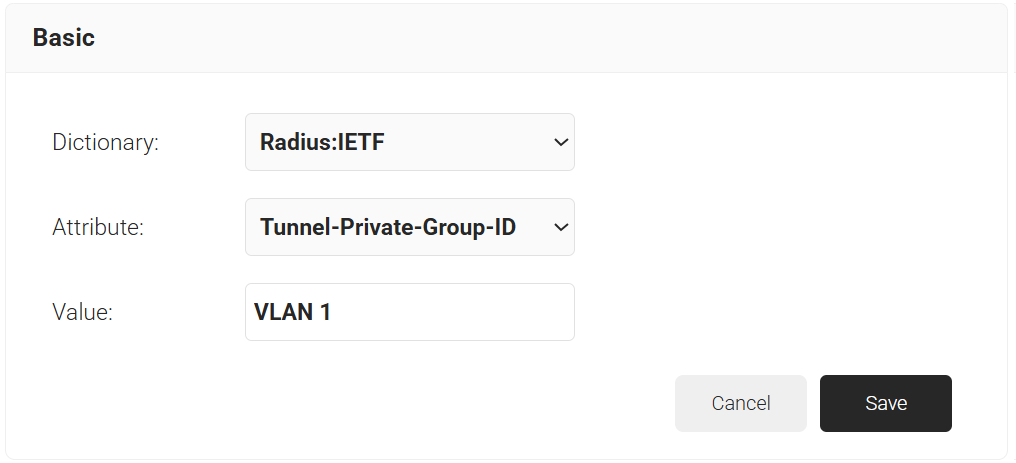
Task: Click the "Attribute:" field label
Action: click(98, 227)
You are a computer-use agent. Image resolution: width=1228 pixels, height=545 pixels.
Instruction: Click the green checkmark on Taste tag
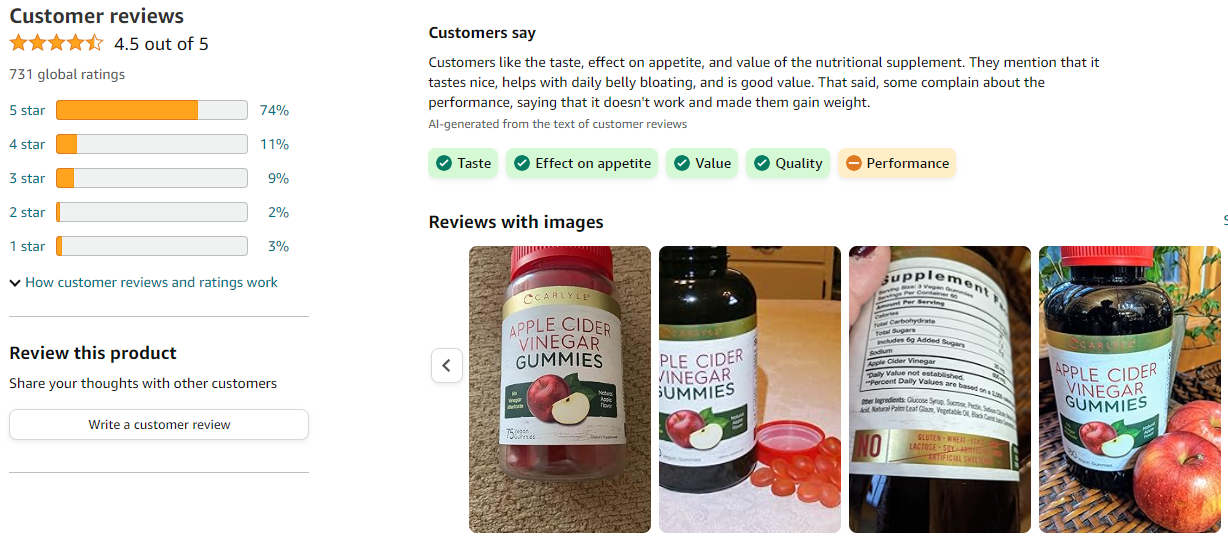443,163
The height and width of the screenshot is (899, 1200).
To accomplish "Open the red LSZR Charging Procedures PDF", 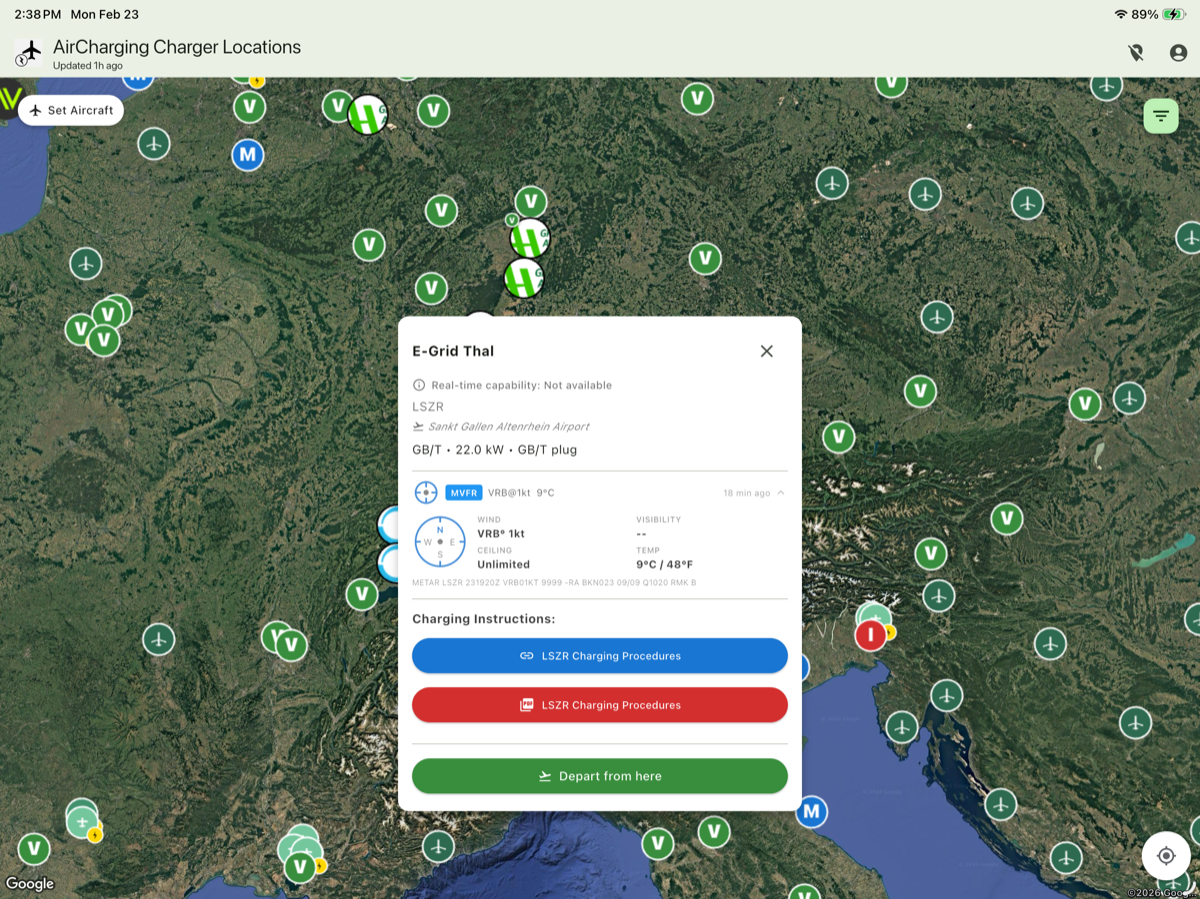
________
- [Instructions to follow]: Once the line containing "Instruction: Click the" is found, write out exactly that line and each line after it through the end of the entries, omitting pictures.

- [Solution to the exercise]:
Instruction: Click the green checkmark on Taste tag
443,163
The height and width of the screenshot is (899, 1200).
To accomplish "Open the red LSZR Charging Procedures PDF", 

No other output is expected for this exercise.